I am transferred to Alicia in sales.  She is an American but why I am in sales I have no idea.  After 50 years of making these calls one can tell an American.  Never heard a Philipino or Indian customer service rep take that name, it’s usually Mary.

Alicia takes my number and somehow I think she’s going to get this right.  We have a brief, but friendly chat and get to business.  She reads the notes and I ask if there isn’t a button to push where a calendar shows up to date change the vacation/seasonal service. She laughs while cruising the screens.

Alicia takes my new number and even though I already changed it with Comcast/Xfinity apparently it didn’t change through the entire system?. She changes the number assuring me if disconnected she will call me back.  Fat chance, but, I politely thank her. 

I am placed on hold and Alicia does not return.  I am transferred to another agent after listening to 4 minutes of messages saying to have my social security number and account number available.  While waiting I consider hanging up again but decide against. What do I have to lose?

It’s now 8 a.m. on Sunday and another Phillipino is on the line. How do I know? I ask.  We make polite chit chat about working in NYC with great Phillipino nurses as I am a nurse.  I pray I have made points with this gal and resolution is near.

This gal must have gotten an A in her customer service class as she humors me with a wealth of I’m sorry, no worries, and the like.  Now they are even saying thank you for using our service.  This is a new talking point.

 I ask her to review the notes of the call before I rehash my angst.  As she goes to the screens and reviews my service commitment she states the day of reconnection is November 22nd.  This is today!  I can’t believe my ears as I verify today’s date.  ALICIA HAS SUCCEEDED and I am very grateful….

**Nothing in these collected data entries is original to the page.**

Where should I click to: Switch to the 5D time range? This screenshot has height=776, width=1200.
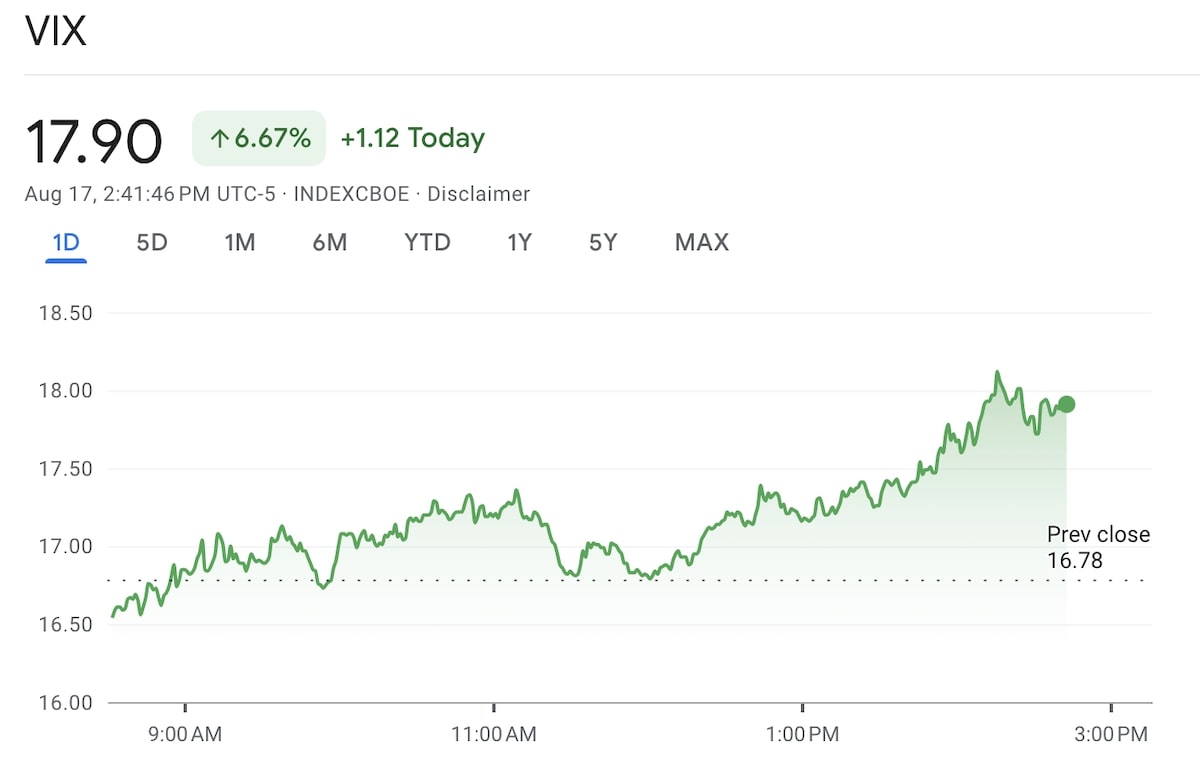150,242
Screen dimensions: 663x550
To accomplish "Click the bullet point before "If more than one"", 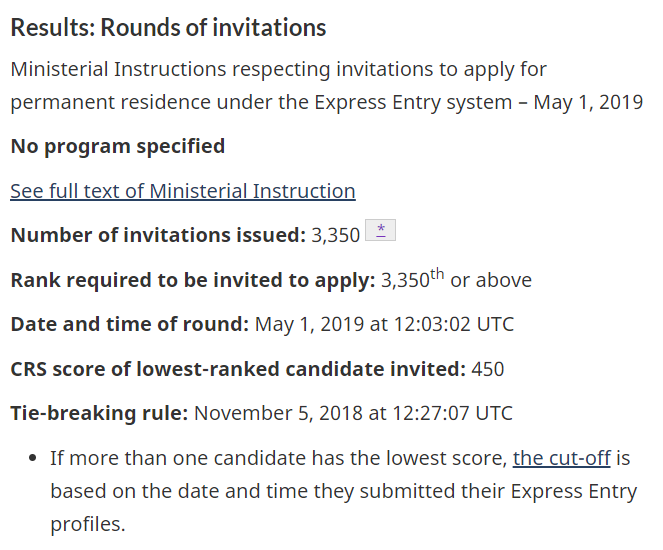I will (31, 459).
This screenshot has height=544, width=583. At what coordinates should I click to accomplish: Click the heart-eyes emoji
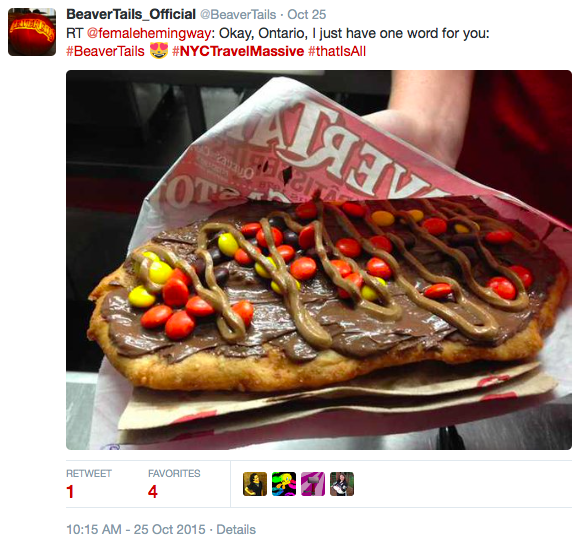point(159,51)
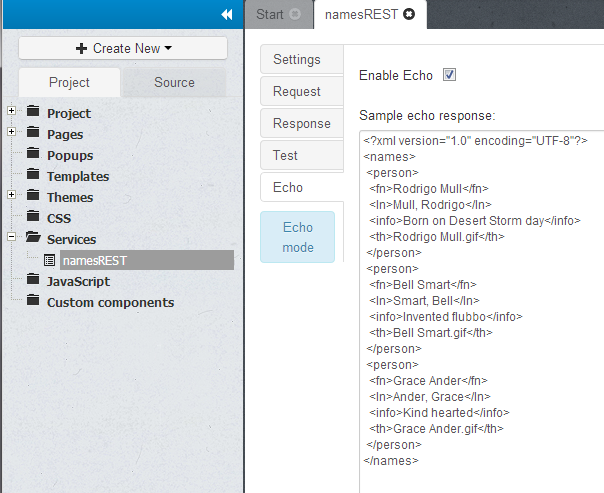604x493 pixels.
Task: Click the Pages folder icon
Action: coord(33,134)
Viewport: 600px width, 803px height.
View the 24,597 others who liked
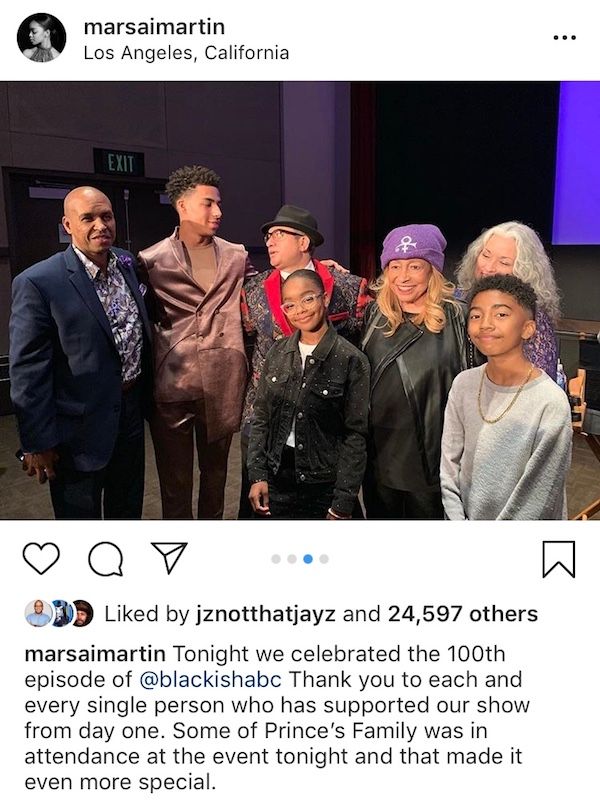[x=463, y=614]
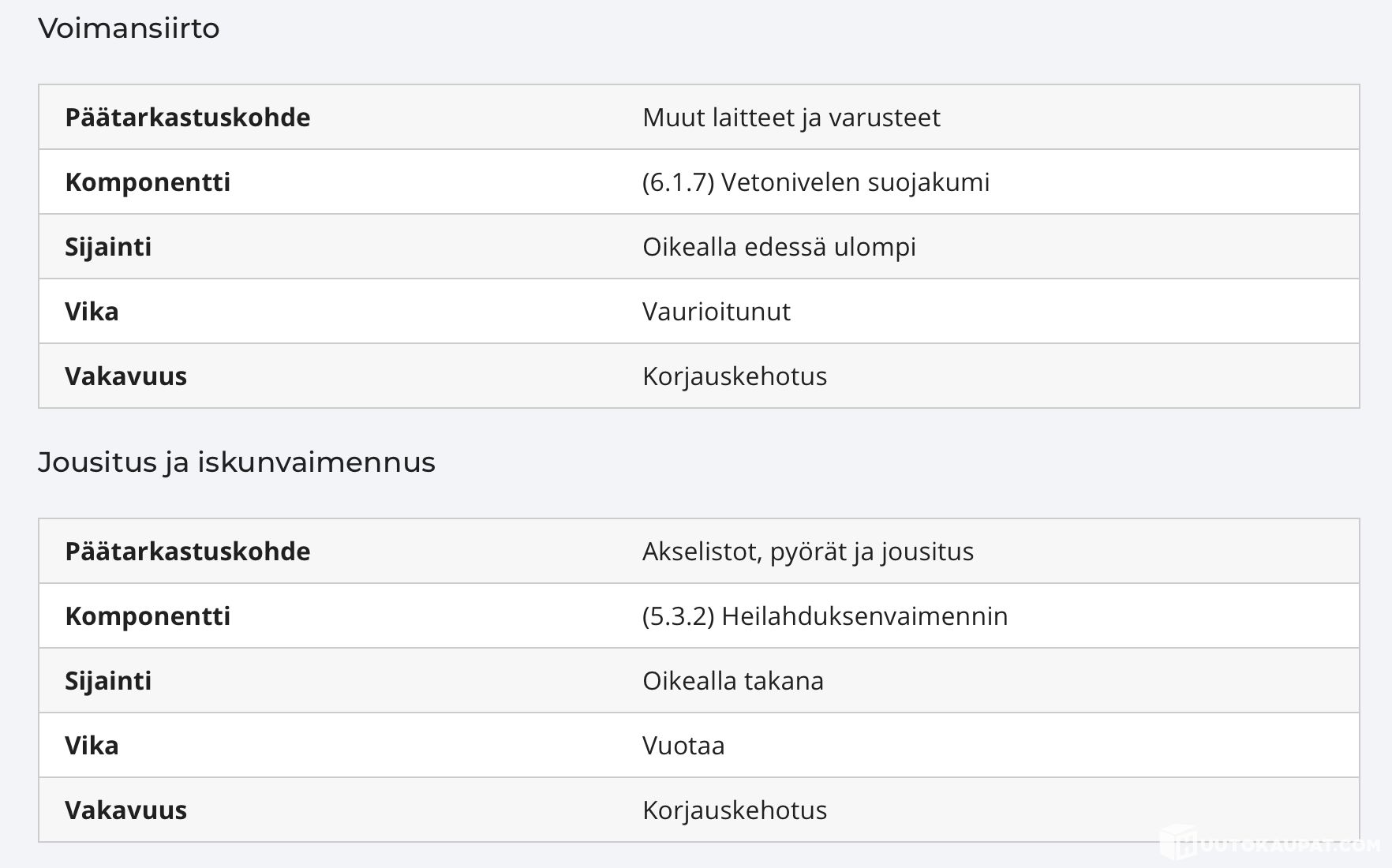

We test the internet and it works.  CBS on line is up and running and I have only missed 15 minutes of Jane Pauley, one of my 3 CBS Queens, along with Gayle, and Nora.  Life is good and I will smile as I pay the next Comcast/Xfinity bill.

The Next Day..  As I watch CBS with Gayle my service stops four times in 15 minutes.  Each time I shut down and re boot.   It starts.  Then service stops entirely and a message from Xfinity appears with a red door on the screen.  They are welcoming me back, however this nice gesture is not good news.  They state I need to call the 1-800-Xfinity number.  I remove my trusty address book and am greeted by Semina, another Philipino service agent.   

In 25 minutes I am trained in modem, cable box, and we connect the television.  The woman has golden patience and thankfully the address book holds all the 16-digit numbers needed.  I learn an SN number is a Serial Number and other points which hopefully I will never have to use again.

We end our work together and she states she must write notes regarding our encounter.  I am on hold a very long time and wonder what she is writing about me.  I cannot begin to imagine, “Stupid old woman, lacks knowledge in anything computer.”  When she returns to the call I jest about my stupidity, however she assures me this is not true.  She too must have taken the upgraded customer service class on dealing with nimkinpoops.  At least she did not try to sell extra service.  With the cost of training me on service usage their profit would be lost.

The conversation is closed with Happy Thanksgiving, (do they have one in the Philippines??), stay healthy, good luck, and profuse thank yous.    I consider.. should I leave the television on continuously as well as the internet??  And if not, what will tomorrow bring?   Let’s hope not another 1-800-Xfinity call and if so maybe another sparkling foreign service worker will answer.